Given instruction: Copy out the items below with "At what coordinates should I click to accomplish" changed to "Where should I click to accomplish" and every other word left as it is. Omit the pictures from your copy.

Data supplied:
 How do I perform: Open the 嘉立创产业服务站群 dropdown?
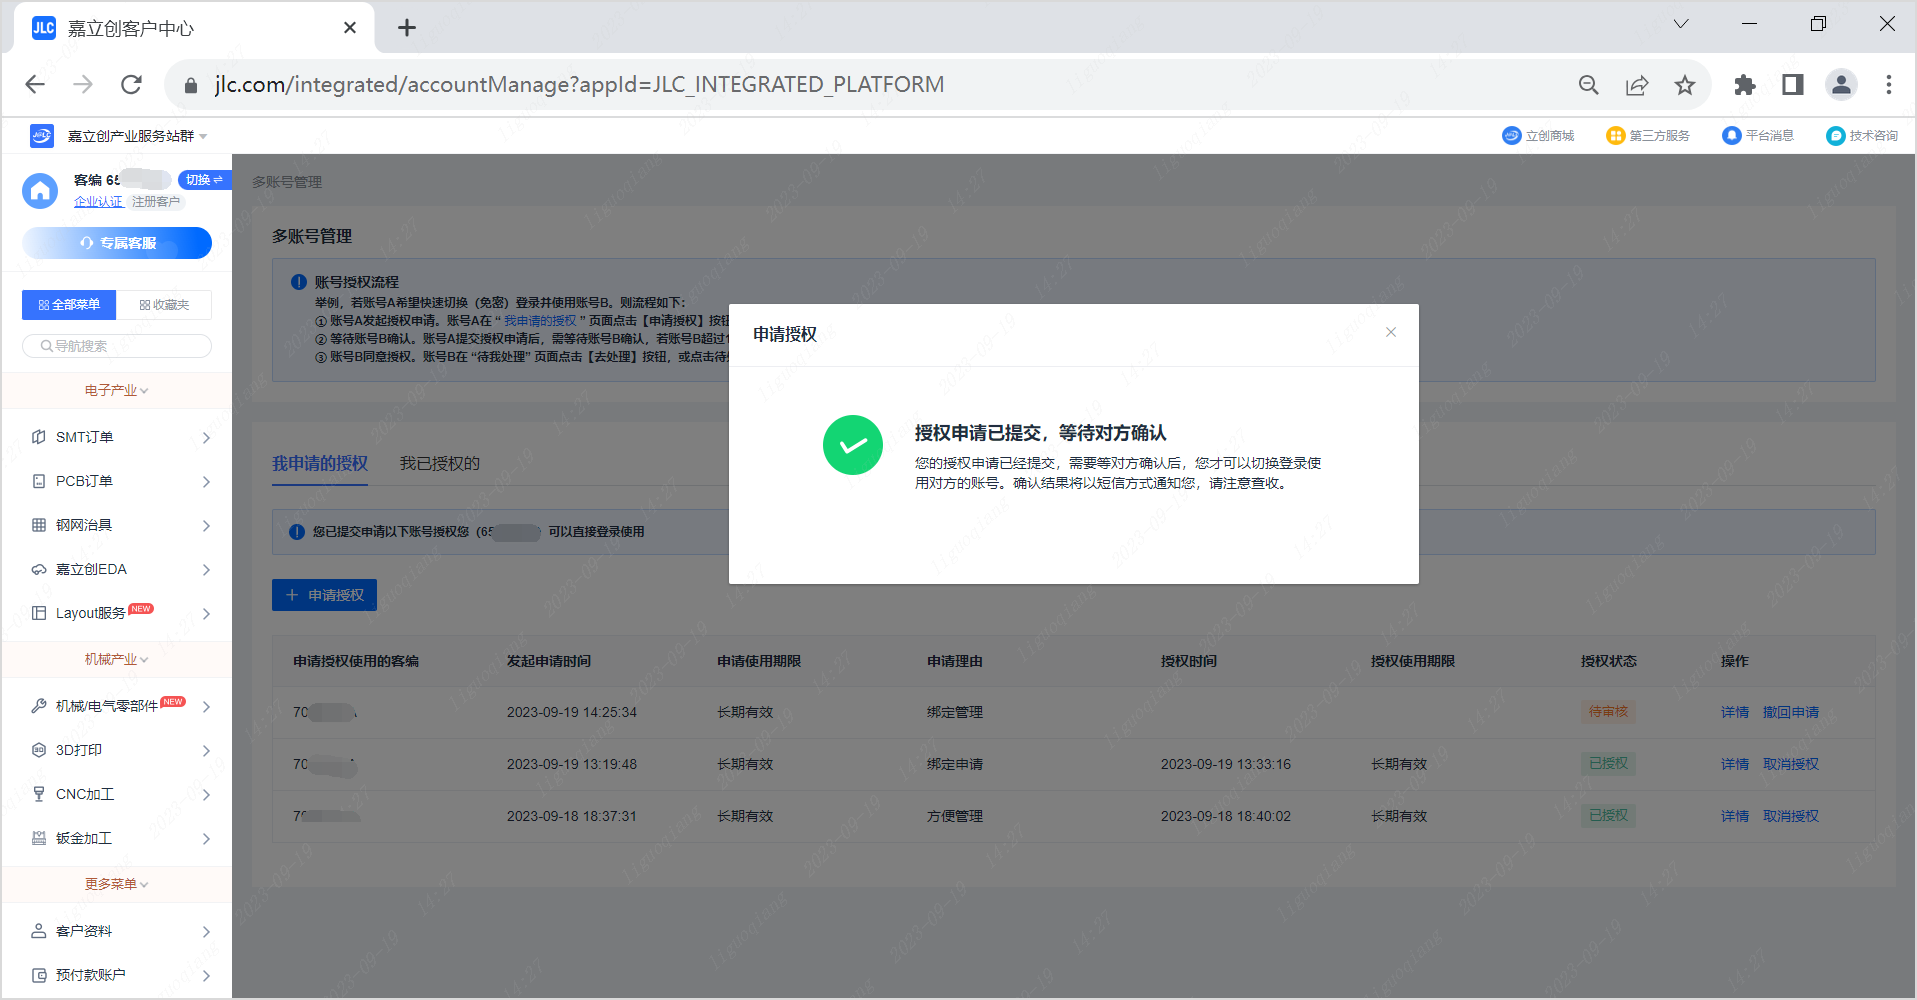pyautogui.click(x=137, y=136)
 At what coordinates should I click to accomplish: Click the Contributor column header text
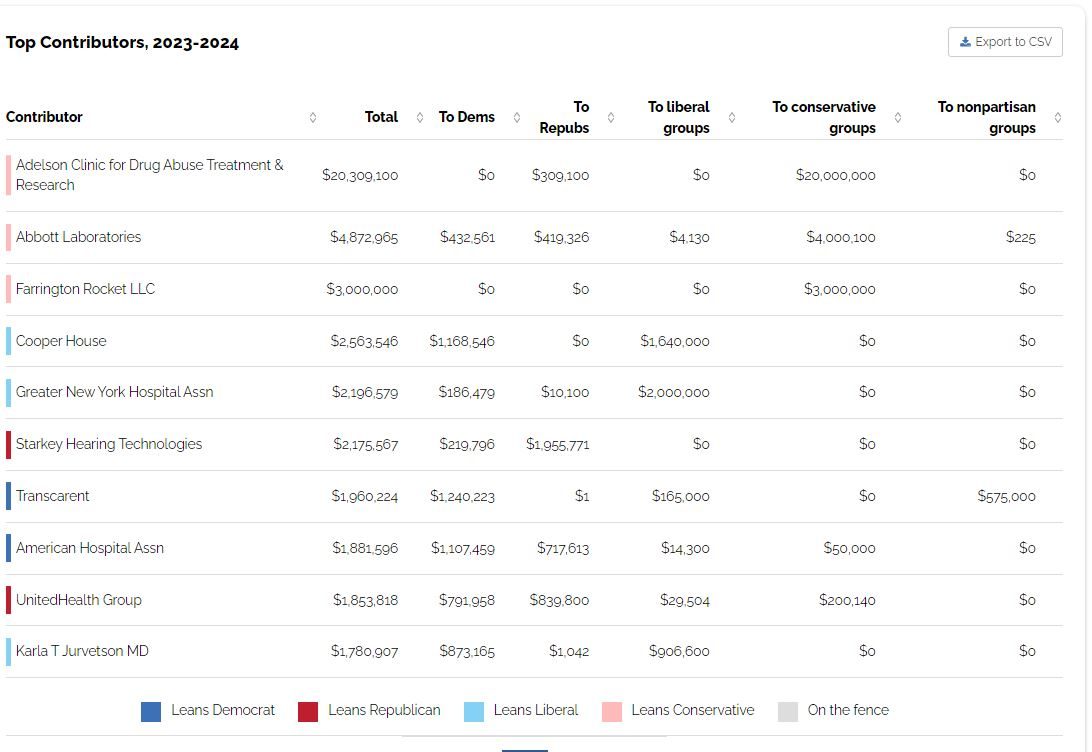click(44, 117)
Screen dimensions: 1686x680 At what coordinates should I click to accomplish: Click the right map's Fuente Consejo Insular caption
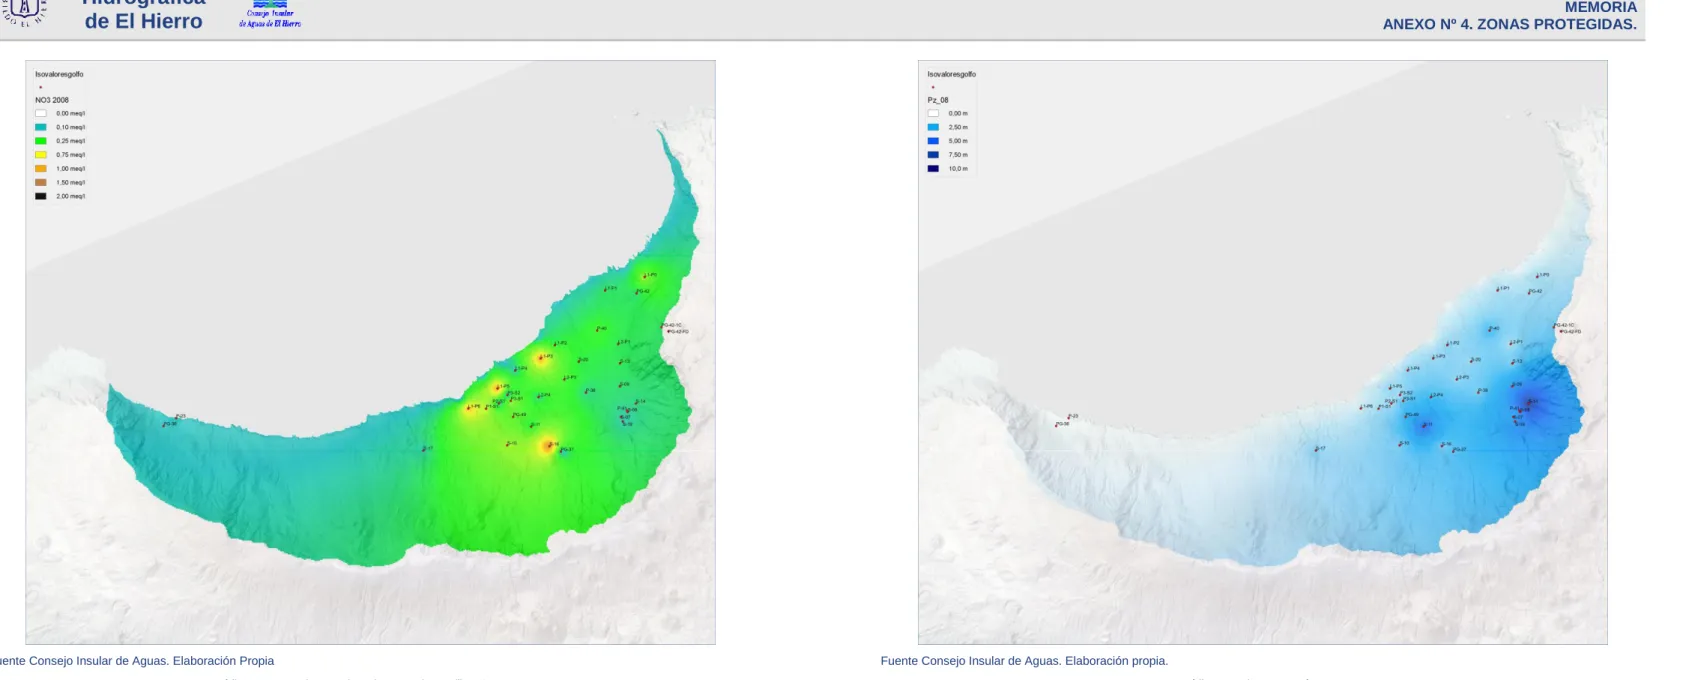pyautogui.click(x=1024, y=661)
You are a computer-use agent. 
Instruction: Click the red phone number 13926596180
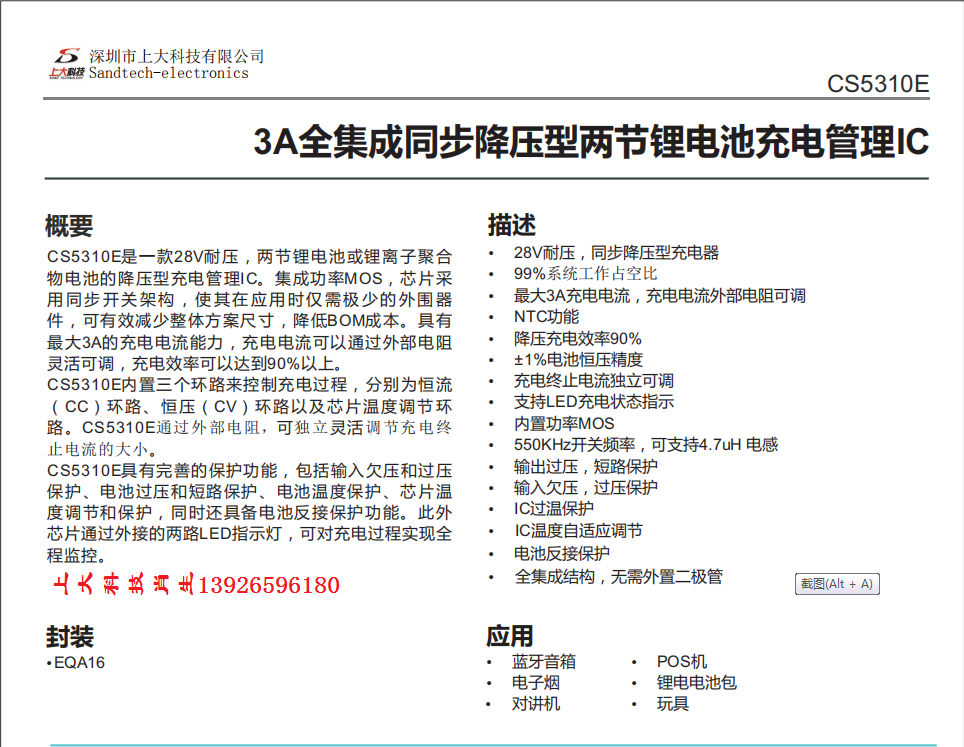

Result below:
 How do I perform: Open the 嘉立创产业服务站群 dropdown?
pyautogui.click(x=137, y=136)
 Where should I click to accomplish: Click the Contributor column header text
click(44, 117)
Screen dimensions: 1686x680 Where should I click to accomplish: Click the right map's Fuente Consejo Insular caption
pyautogui.click(x=1024, y=661)
You are a computer-use agent. 
Instruction: Click the red phone number 13926596180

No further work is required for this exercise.